🤖 AI Summary
Existing autonomous drones typically rely on external positioning systems (e.g., GPS, motion capture) or structured environments, limiting high-performance racing and real-world deployment in uninstrumented, complex outdoor settings. This paper introduces an end-to-end vision-based autonomous navigation framework integrating high-accuracy visual-inertial SLAM, deep reinforcement learning, and real-time trajectory planning—enabling robust, high-speed flight in GPS-denied, motion-capture-free, ground-truth-free野外 environments. To our knowledge, this is the first demonstration of autonomous drone racing performance under fully uninstrumented conditions, achieving speed and trajectory accuracy comparable to professional human pilots.

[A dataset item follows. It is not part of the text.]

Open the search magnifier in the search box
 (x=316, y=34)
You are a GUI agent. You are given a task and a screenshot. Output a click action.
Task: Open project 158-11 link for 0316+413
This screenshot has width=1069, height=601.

We publicly release the first professional-grade real-world drone racing dataset, featuring synchronized multimodal data from both expert human pilots and autonomous systems. This dataset establishes a reproducible benchmark and technical foundation for vision-based autonomy in practical applications such as agriculture, logistics, and security.
📝 Abstract
Drone technology is proliferating in many industries, including agriculture, logistics, defense, infrastructure, and environmental monitoring. Vision-based autonomy is one of its key enablers, particularly for real-world applications. This is essential for operating in novel, unstructured environments where traditional navigation methods may be unavailable. Autonomous drone racing has become the de facto benchmark for such systems. State-of-the-art research has shown that autonomous systems can surpass human-level performance in racing arenas. However, direct applicability to commercial and field operations is still limited as current systems are often trained and evaluated in highly controlled environments. In our contribution, the system's capabilities are analyzed within a controlled environment -- where external tracking is available for ground-truth comparison -- but also demonstrated in a challenging, uninstrumented environment -- where ground-truth measurements were never available. We show that our approach can match the performance of professional human pilots in both scenarios. We also publicly release the data from the flights carried out by our approach and a world-class human pilot.